_Исходный фрагмент_.
Религиозный фактор объясняет не только философию истории, заложенную в эпизоде с царевичем, но и формы, в которых Грозный разыграл свою роль в этом эпизоде. Конфессиональные искания царя нельзя не принимать в расчет, дискутируя об игровом начале в его поведении и писательской манере — о том, что нашло отражение, среди прочего, в челобитной от имени Иванца Васильева. О сходстве экстравагантных поступков Грозного и действий юродивого, повергавших в сомнение неподготовленных соучастников и наблюдателей, писали не раз. Считается даже, что царь выступил как гимнограф под говорящим именем Парфения Уродивого. Действительно, сравнение с юродивым многое проясняет, между прочим, помогает описать язвительный стиль посланий Грозного (Курбскому, Грязному, старцам Кириллова монастыря), построенных на антитезах и смене авторского тона через самоумаление. Но выводы, к каким обыкновенно приходят исследователи, проводящие параллель между царем и «блаженными», не во всем убедительны, потому что переносят в прошлое привычные для человека модерна представления о причинно-следственных связях. Лицедейство царя, за которым могли последовать расправы над читателями (если речь шла о посланиях) или зрителями (если брать «перфомансы»), принято безальтернативно объяснять утонченной кровожадностью деспота. Юродивый оказывается при такой интерпретации его мнимым двойником. Провокации юродивого, в которых, как в эскападах царя, присутствовали вызов нравам, элементы кощунства и даже магии, служили, однако, учительным целям, а не прикрывали агрессию. Они демонстрировали лишь непричастность святого сему миру и его законам, его нахождение в собственной сакральной капсуле.7 Если юродство и бесчинства Грозного, согласно небезупречной логике исследователей, страдающей анахронизмом, скрывали его злобу, то бесчинства и бесчеловечность юродивых — и это уже не подлежит сомнению — скрывали их святость.

_Предоставленный материал_.
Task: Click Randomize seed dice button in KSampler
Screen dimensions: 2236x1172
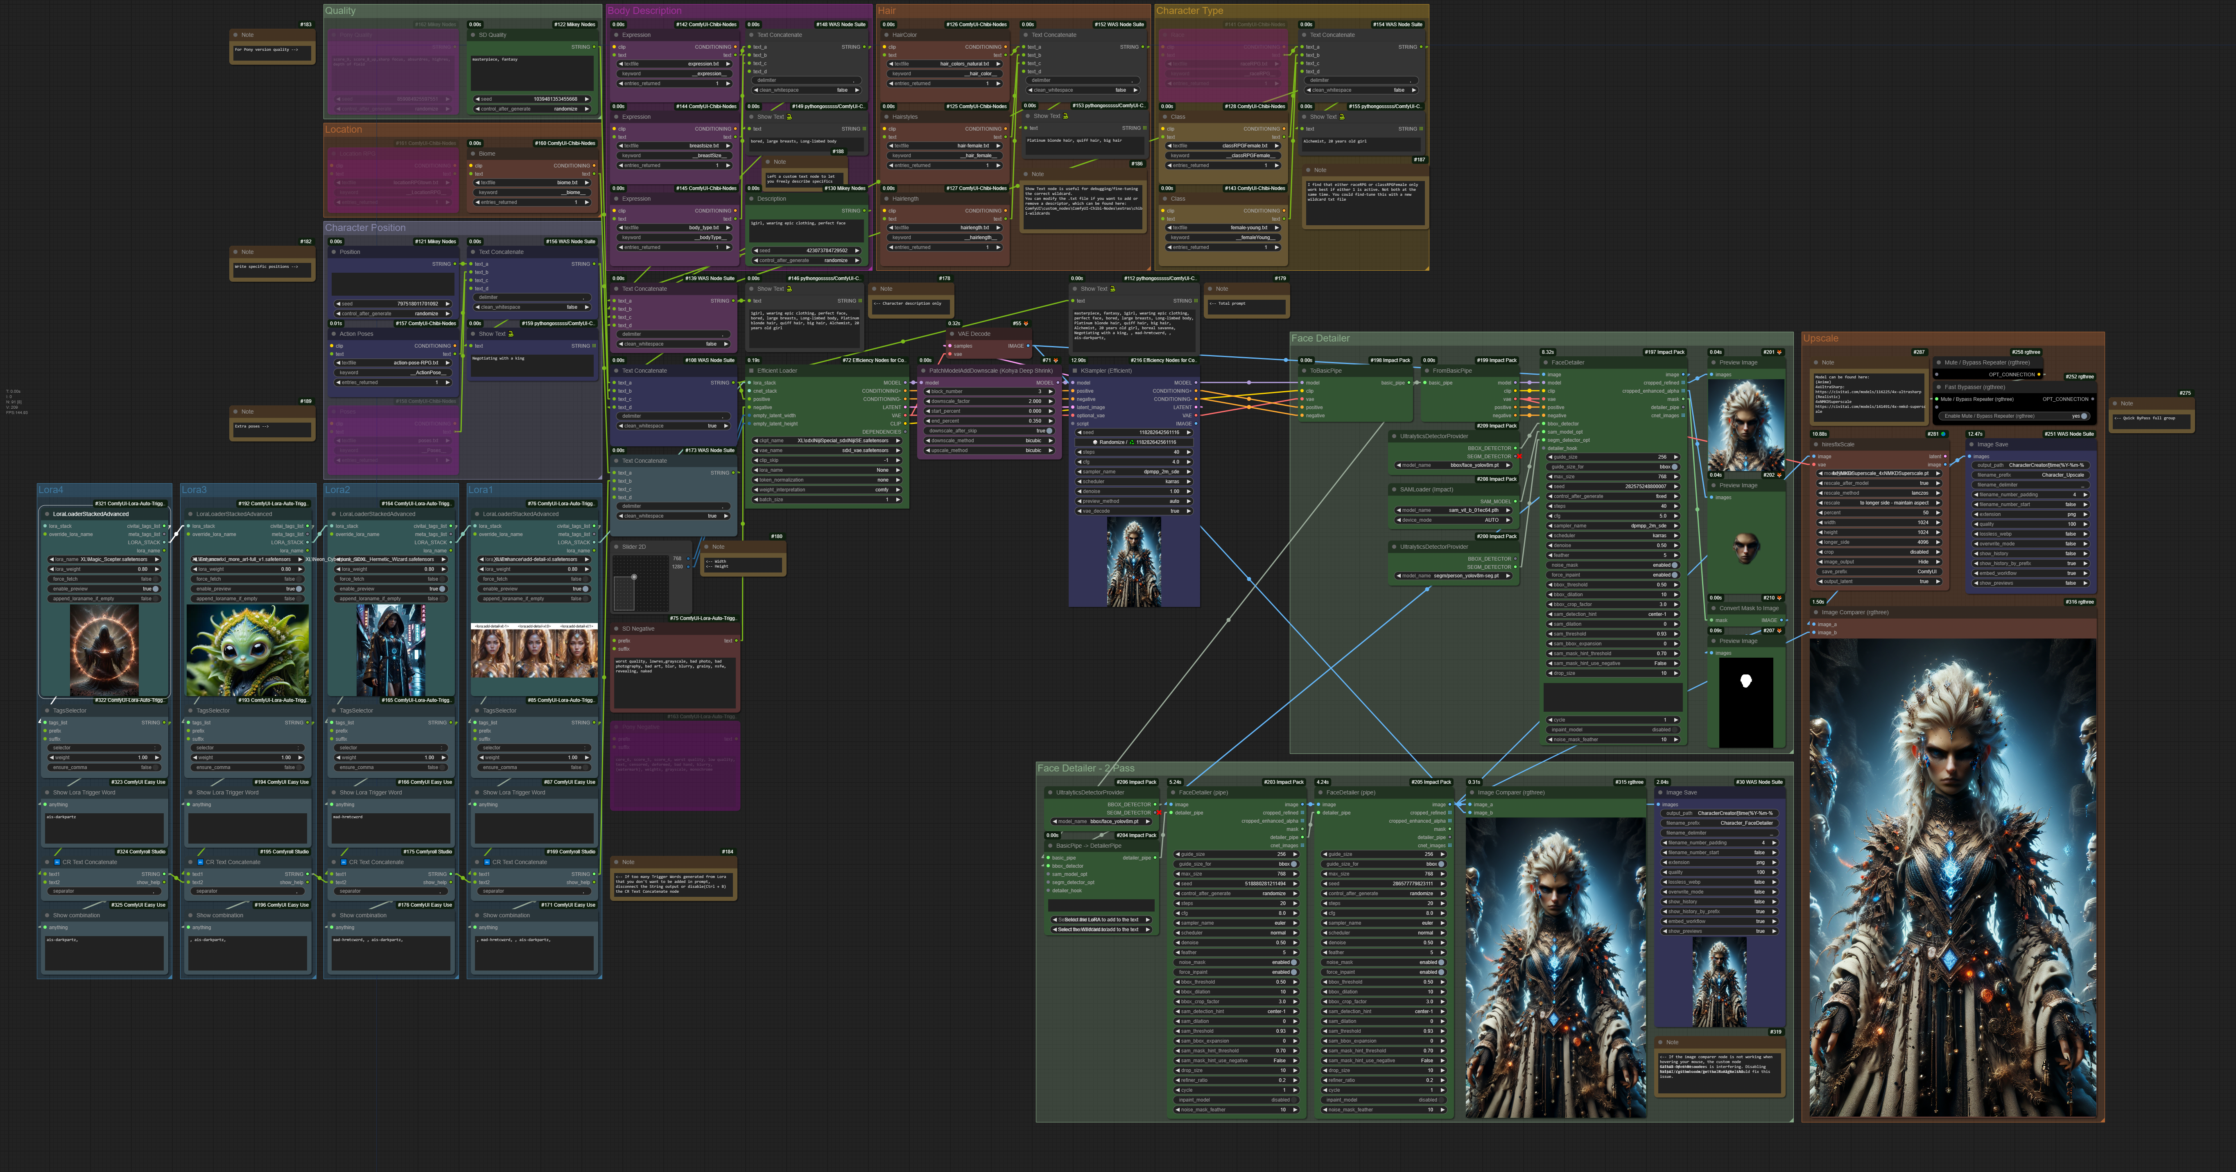Action: point(1095,442)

_Ваша задача_. Кому адресованы послания Грозного, упомянутые в исходном фрагменте? Назовите всех адресатов.

_Ответ ниже_. Курбскому, Грязному, старцам Кириллова монастыря.